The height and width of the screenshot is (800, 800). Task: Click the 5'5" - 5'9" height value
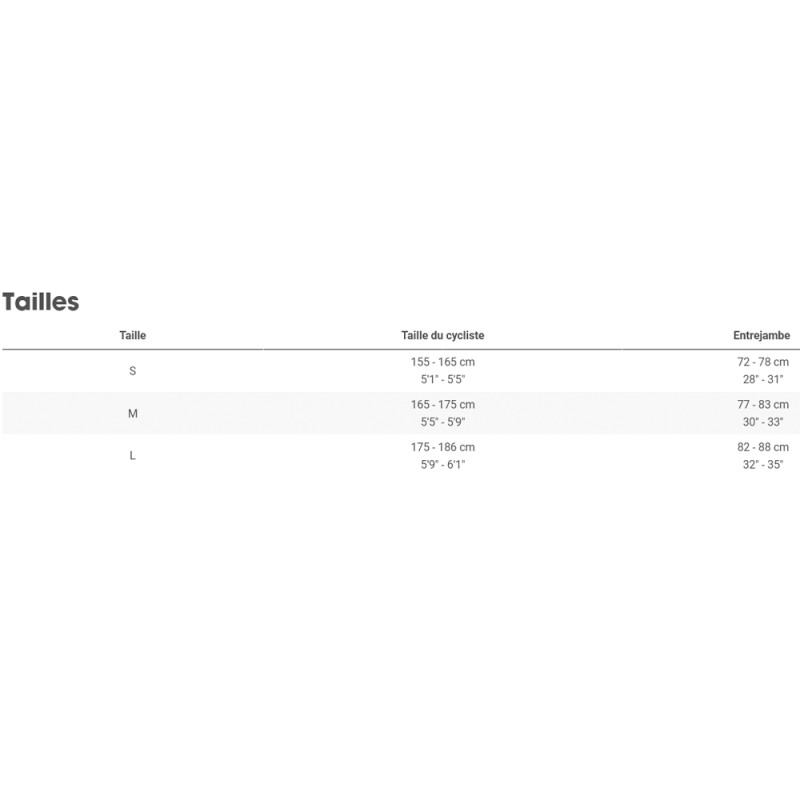coord(443,423)
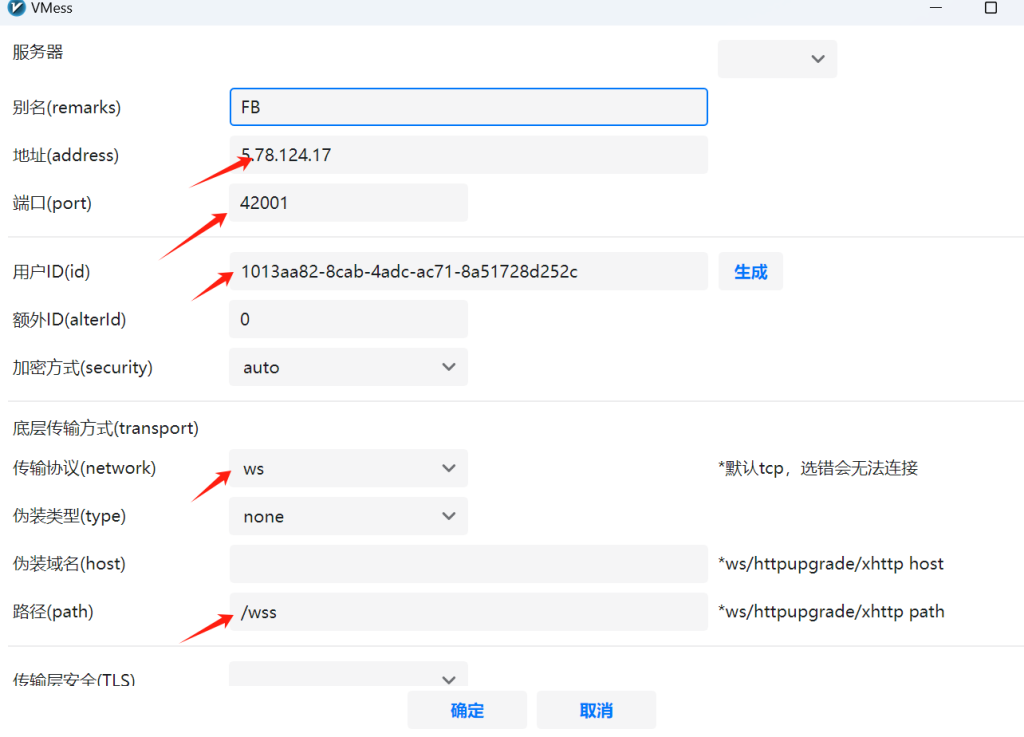Open the 传输层安全(TLS) dropdown

[348, 677]
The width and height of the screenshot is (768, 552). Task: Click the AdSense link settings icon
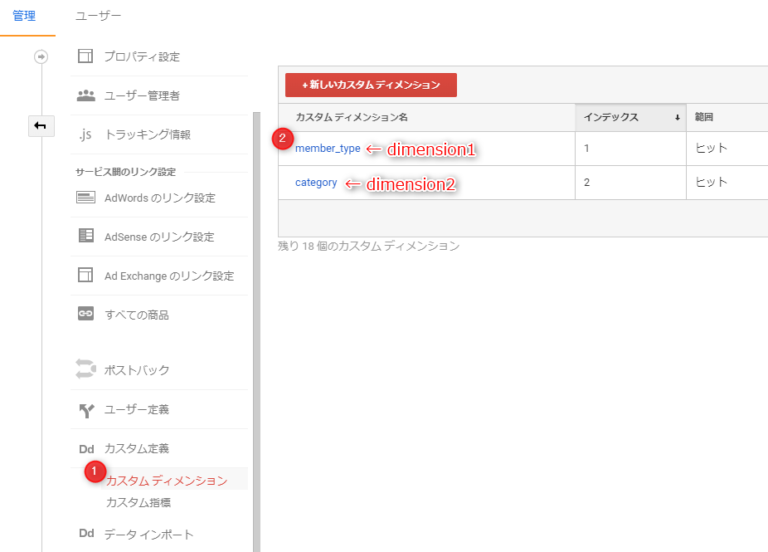click(86, 237)
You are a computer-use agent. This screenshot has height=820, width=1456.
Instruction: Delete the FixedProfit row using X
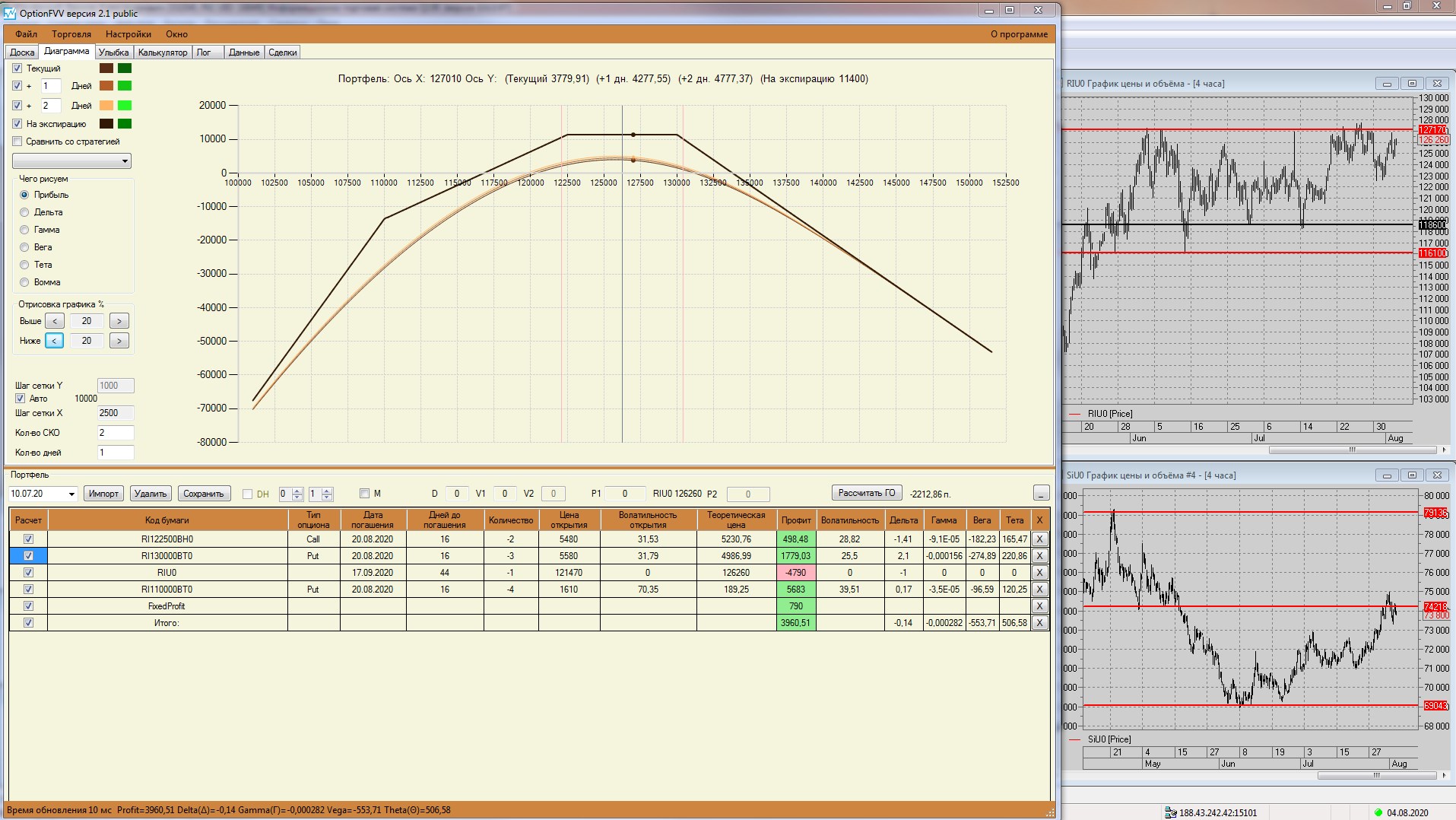[x=1039, y=606]
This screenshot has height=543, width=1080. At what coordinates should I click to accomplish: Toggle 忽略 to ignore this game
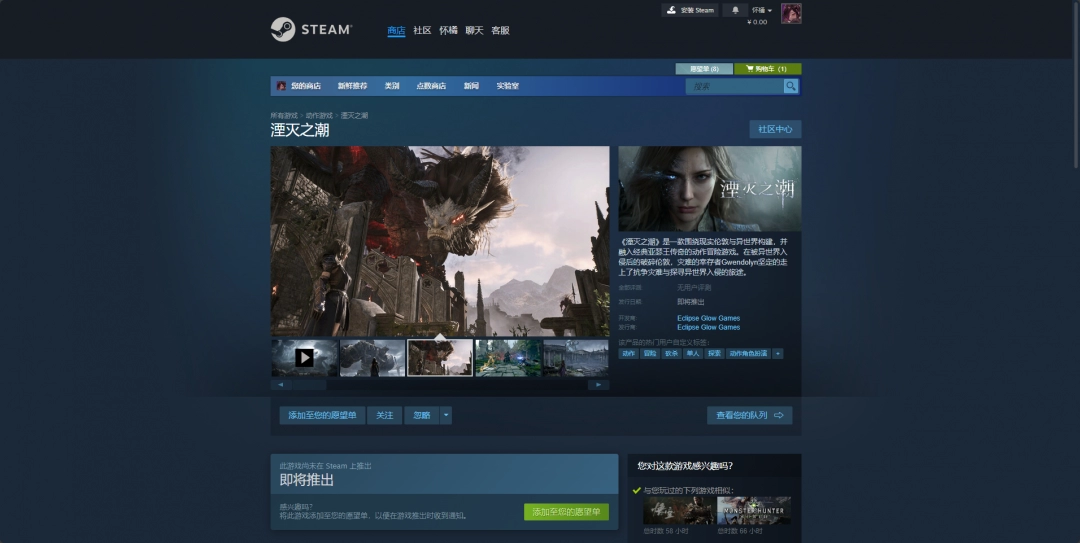pyautogui.click(x=421, y=415)

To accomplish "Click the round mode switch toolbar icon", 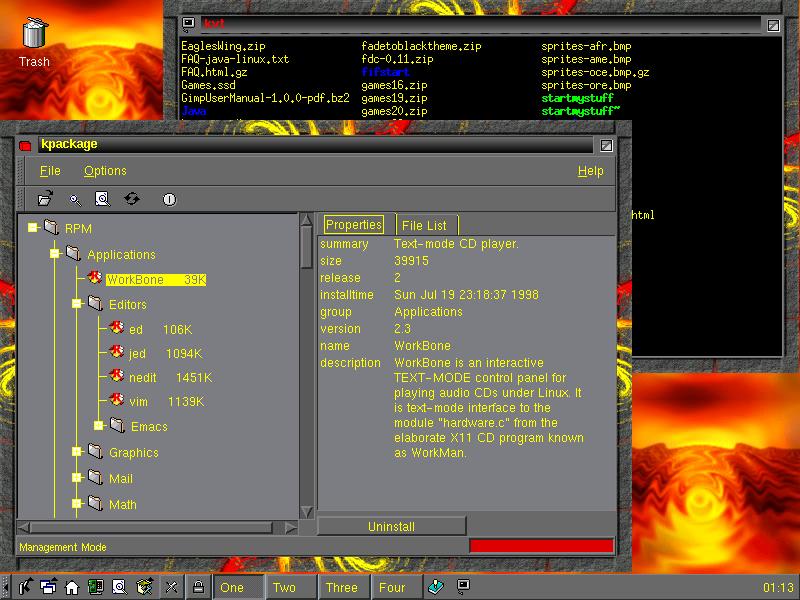I will [169, 199].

__________________________________________________

- [Requirement]
Pictures excluded, repeat exactly the lines from the top of the material through the line with "You are a computer-use", including both of those lines.

- [Written answer]
The height and width of the screenshot is (800, 800). Task: Click the 5'5" - 5'9" height value
coord(443,423)
Open the 传输层安全(TLS) dropdown

[348, 677]
The width and height of the screenshot is (768, 552). Task: Click the AdSense link settings icon
click(86, 237)
You are a computer-use agent. This screenshot has height=820, width=1456.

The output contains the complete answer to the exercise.